Background

The overall survival rate in cancer is rising steadily due to better early detection and treatment options [1]. Therefore, not only the treatment itself but also side effects of cancer and its treatment are gaining more and more attention. Cancer-related fatigue is one of the most common side effects of cancer, which is perceived by patients as even more distressing than pain [2]. Fatigue is characterized by an intense and chronic sense of tiredness that is not associated with previous stress and cannot completely be eliminated by rest. On the physical level, fatigue expresses as tiredness and lack of bodily strength, on the emotional level as demotivation and depressed mood, and on the cognitive level as difficulty concentrating. It considerably reduces the quality of life [3] and prevents patients from living a normal life [4]. Fatigue poses a high risk for the development of clinical depression and anxiety [5] due to the loss of positive experience and increasing avoidance behavior. Prevalence and subjective evaluation of fatigue differ between different types of cancer: patients with breast or colorectal cancer report a higher burden of fatigue than prostate cancer patients [6].

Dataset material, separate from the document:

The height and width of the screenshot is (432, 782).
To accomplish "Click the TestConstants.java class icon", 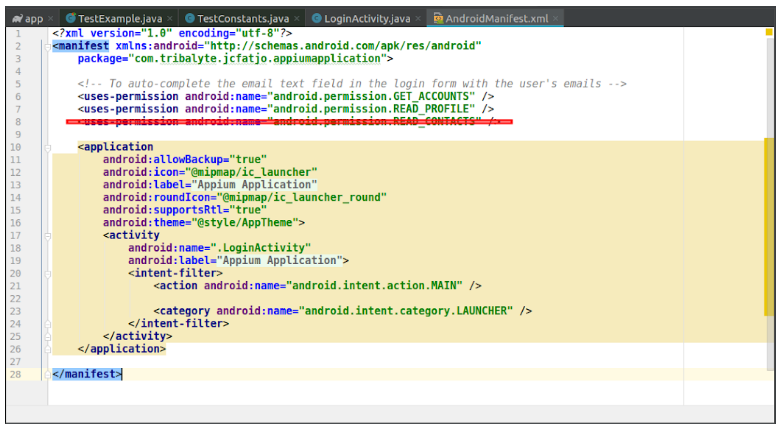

Despite the high prevalence and impairments, the underlying mechanisms are not fully understood. A multimodal etiology including physical and psychosocial factors is assumed. On the physical level, pro-inflammatory cytokines [7,8,9], hypothalamic-pituitary-adrenal (HPA) axis dysregulation [7], and skeletal muscle dystrophy [10] might play a role. On the psychosocial level, low social and emotional support, low income, and high catastrophizing thoughts can be risk factors for fatigue [11, 12]. As the etiology of fatigue comprises multiple levels, a multimodal approach to reduce fatigue is recommended in various meta-analyses [13]. According to NCCN guidelines, non-pharmacological interventions, such as physical activation management, cognitive behavioral therapy, or mind-body interventions, should be applied before pharmacological ones [14]. Moderate effects of mind-body interventions such as yoga on fatigue are reported in meta-analyses [15, 16]. Yoga combines both psychological (“Mind”) and physical (“Body”) aspects and is becoming increasingly important in supportive cancer research [17]. Even compared with a supportive or psychoeducative group of patients with fatigue, yoga therapy showed significant effects in reducing fatigue symptoms [18]. Besides direct effects on the self-reported fatigue symptoms, yoga also showed positive effects on the assumed physical background by reducing pro-inflammatory cytokines [19,20,21], decreasing salivary cortisol level, and restoring HPA balance [22,23,24]. It also helped to increase muscle strength and to reduce musculoskeletal symptoms such as muscle pain [25].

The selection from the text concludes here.